Safe Harbor is a streamlined process that allows US companies to be acceptable to EU data protection regulations. Those regulations stipulate that EU personal data cannot be sent outside of Europe unless to a country or company that has adequate levels of protection. The US does not have those acceptable levels. Safe Harbor is a process that allows individual American companies to transfer personal data provided they conform to the seven Safe Harbor Principles agreed between the EU and the US. The majority of US companies self-certify each year.
The adequacy of the Safe Harbor agreement has been called into question following the Snowden release of documents detailing the collection of European personal data by the NSA via large US companies trading in Europe. "The Safe Harbor agreement may not be so safe after all,” said EU commissioner for Justice Viviane Reding at the informal justice council in Vilnius in July.
This week, as part of its inquiry on 'Electronic Mass Surveillance of EU Citizens' the European Parliament's Civil Liberties, Justice and Home Affairs (LIBE) committee discussed Safe Harbor.
Giving evidence was Galexia, an Australian management consultancy with a history of examining Safe Harbor operations. In 2008 Galexia published a report that concluded, "The EU should take a more ‘hands-on’ approach to ensuring that the Safe Harbor is providing basic privacy protection." In 2010, Privacy Law and Business International quoted Galexia in an article discussing the FTC action against six US companies over false Safe Harbor claims: "Although these six organisations have been taken to task for false claims, I calculate there are more than 300 organisations currently making a false claim of Safe Harbor membership. More action is required."
Speaking at the LIBE committee meeting this week (reported in EUobserver), Chris Connolly, a director at Galexia, said that his latest research shows that 427 US companies now make false claims over Safe Harbor. “In those 427 organizations, you will find large household names in Europe, with hundreds of millions of customers,” he said.
The problem, however, goes much deeper. One of the Safe Harbor principles is that there must be an effective means of enforcing the rules. This comes down to dispute resolution, but Connolly told the committee that around 30% of all registered companies (there are almost 3000 self-certified companies) give no information on dispute resolution options. Of those that do, 460 cite the American Arbitration Association as their resolution provider. The American Arbitration Association charges the complainant between $120 and $1,200 per hour (minimum 4 hours) plus a $950 administration fee.

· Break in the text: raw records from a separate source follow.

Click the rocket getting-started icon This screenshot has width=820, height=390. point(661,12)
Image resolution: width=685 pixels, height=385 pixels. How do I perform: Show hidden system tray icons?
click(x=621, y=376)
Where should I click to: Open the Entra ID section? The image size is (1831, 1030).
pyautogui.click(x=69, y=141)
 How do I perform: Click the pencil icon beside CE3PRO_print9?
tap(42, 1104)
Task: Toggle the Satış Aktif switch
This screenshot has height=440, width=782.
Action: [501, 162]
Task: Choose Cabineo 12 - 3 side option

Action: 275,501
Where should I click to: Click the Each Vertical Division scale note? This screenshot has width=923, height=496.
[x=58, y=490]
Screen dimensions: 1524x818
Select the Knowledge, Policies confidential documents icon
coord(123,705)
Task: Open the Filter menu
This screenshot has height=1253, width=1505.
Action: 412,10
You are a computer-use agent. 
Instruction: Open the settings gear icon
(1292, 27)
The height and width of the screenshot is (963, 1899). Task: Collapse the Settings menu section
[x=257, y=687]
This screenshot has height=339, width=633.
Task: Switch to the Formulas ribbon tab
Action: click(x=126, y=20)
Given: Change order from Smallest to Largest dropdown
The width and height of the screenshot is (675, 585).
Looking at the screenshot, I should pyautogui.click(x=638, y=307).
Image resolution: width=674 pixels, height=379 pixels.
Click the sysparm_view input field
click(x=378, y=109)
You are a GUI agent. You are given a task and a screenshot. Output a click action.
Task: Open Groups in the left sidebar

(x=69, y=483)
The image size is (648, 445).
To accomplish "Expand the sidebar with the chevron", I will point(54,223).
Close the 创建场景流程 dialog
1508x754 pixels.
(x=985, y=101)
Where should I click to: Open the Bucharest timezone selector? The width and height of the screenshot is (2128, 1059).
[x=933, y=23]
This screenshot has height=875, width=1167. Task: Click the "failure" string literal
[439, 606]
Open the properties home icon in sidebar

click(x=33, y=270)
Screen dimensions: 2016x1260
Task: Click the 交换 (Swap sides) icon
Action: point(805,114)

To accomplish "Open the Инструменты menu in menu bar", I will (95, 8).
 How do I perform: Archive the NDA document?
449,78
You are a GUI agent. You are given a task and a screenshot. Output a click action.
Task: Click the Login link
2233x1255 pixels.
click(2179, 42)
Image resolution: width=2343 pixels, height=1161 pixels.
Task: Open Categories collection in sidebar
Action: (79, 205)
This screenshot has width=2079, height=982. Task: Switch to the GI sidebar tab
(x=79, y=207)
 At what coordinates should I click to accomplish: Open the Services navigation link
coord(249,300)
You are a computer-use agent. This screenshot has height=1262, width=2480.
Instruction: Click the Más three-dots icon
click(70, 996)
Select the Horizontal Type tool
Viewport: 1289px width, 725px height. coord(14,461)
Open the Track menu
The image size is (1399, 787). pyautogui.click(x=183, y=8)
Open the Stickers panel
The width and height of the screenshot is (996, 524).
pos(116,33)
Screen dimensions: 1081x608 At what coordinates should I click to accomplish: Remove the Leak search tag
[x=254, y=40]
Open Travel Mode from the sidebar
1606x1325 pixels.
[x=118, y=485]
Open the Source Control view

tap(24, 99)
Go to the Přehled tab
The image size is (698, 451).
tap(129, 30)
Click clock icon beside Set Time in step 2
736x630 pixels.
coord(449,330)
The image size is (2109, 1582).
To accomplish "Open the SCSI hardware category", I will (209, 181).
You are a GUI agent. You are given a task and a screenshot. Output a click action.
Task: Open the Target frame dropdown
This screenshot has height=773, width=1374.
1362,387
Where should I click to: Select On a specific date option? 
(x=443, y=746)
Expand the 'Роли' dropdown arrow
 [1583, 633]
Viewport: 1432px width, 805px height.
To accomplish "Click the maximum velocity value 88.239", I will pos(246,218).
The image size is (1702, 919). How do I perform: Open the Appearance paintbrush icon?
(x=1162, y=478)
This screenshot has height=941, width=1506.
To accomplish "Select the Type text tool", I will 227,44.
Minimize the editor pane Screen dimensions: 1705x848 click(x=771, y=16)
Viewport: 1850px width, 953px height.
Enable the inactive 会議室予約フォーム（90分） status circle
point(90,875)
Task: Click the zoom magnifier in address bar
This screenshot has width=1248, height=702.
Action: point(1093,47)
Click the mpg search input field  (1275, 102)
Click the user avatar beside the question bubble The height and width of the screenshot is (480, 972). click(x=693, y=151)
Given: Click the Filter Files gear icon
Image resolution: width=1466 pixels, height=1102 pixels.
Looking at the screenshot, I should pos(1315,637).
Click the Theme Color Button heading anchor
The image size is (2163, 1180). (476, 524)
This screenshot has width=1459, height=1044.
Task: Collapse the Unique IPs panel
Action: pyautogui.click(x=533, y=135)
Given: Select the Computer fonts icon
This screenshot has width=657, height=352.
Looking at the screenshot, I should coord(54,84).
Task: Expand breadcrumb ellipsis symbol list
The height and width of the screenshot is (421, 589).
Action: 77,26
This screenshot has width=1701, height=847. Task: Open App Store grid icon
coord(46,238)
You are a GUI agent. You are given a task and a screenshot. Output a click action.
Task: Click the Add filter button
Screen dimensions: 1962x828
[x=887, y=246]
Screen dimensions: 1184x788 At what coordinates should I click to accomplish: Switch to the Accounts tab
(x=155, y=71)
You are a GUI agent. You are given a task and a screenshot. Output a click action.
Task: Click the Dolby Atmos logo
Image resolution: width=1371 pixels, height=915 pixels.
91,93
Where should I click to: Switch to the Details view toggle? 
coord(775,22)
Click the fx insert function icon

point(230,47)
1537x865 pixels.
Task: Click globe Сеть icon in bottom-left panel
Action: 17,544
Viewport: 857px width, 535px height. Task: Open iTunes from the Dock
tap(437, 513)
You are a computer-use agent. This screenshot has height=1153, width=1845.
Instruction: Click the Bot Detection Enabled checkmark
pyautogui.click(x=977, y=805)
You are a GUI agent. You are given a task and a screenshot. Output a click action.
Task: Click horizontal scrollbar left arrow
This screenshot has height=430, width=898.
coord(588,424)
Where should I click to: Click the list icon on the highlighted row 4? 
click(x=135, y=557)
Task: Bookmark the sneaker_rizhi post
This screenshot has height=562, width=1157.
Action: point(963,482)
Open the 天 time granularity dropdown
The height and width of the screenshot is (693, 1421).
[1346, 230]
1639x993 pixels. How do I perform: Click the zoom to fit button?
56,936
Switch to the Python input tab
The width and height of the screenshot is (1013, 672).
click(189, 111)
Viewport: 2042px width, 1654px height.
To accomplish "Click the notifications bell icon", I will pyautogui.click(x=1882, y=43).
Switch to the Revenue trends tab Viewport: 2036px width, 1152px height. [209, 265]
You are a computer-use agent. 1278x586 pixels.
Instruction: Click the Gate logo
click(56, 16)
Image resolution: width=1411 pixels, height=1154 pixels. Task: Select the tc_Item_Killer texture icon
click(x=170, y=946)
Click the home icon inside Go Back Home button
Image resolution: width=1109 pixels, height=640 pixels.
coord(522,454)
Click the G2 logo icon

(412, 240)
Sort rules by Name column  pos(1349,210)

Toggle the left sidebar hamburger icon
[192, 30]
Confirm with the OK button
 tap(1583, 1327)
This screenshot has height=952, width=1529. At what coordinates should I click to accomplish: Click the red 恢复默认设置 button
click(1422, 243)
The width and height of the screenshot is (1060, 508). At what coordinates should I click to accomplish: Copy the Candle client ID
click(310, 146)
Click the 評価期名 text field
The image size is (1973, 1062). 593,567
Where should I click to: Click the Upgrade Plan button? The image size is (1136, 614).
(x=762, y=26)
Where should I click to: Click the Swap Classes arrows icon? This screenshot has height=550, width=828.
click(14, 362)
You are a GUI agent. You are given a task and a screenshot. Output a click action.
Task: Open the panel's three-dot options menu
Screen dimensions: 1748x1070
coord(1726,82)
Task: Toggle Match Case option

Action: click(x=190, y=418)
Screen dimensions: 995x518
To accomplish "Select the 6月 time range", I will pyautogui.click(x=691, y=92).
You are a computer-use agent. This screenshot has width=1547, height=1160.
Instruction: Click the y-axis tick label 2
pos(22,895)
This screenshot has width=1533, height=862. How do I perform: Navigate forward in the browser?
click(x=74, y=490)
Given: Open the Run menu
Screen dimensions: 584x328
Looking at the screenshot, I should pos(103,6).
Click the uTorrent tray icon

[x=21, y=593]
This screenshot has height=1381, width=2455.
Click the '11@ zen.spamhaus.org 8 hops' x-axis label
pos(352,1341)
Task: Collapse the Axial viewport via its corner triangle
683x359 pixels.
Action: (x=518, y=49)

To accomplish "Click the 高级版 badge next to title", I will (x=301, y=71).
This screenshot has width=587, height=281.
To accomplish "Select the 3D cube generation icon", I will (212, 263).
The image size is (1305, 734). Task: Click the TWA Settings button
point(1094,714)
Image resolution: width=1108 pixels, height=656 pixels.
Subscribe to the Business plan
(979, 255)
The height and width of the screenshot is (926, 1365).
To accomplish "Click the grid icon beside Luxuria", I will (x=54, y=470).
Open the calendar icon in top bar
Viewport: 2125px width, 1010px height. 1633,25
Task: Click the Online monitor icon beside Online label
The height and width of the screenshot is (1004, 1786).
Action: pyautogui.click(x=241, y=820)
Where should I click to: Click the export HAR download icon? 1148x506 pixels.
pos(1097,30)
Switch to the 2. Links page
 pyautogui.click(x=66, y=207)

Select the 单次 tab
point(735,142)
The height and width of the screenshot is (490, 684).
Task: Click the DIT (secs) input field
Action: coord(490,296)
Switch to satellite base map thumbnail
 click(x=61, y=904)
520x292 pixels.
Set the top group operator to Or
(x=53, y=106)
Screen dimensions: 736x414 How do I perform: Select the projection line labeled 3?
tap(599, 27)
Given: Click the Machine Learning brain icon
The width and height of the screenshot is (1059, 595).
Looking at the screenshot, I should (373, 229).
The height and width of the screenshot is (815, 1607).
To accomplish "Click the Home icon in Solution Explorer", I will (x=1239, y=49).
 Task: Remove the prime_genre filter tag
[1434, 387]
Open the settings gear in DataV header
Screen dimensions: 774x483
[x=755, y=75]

“It would be dangerous to rely on Safe Harbor to manage any aspect of the specific national security issue we face now without first addressing the broader issue of false claims and non-compliance,” Connolly said. However, it is also worth noting that large sections of European personal data – the financial records, travel records and data and voice carried by US telecommunications providers – are exempt from Safe Harbor requirements.